#### Data rows
┌────────

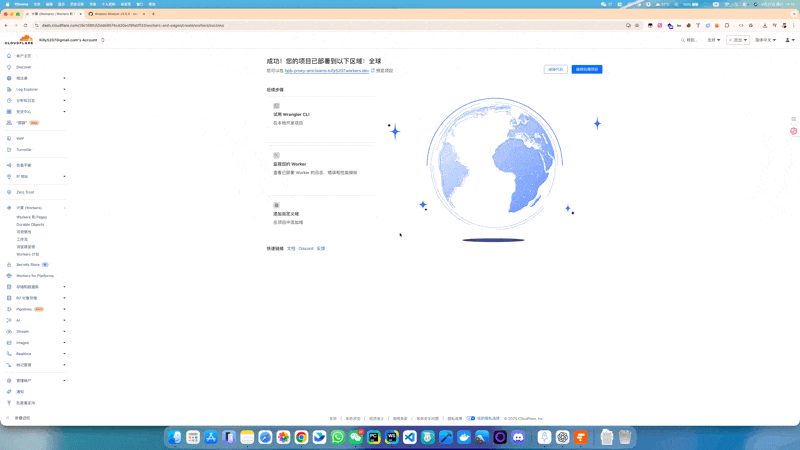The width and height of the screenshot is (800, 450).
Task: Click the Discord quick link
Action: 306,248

└────────
┌────────

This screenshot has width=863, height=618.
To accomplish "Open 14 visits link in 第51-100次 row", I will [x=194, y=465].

└────────
┌────────

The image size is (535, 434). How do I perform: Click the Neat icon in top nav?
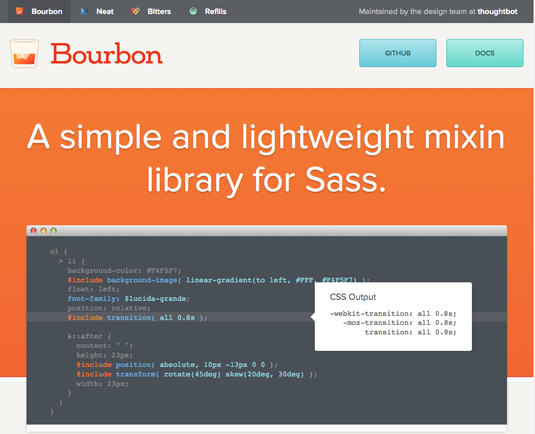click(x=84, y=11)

└────────

Collect each line of the listing above that contains the string "link". Case counts.

Task: Click the Discord quick link
To accomplish "Open 14 visits link in 第51-100次 row", I will [x=194, y=465].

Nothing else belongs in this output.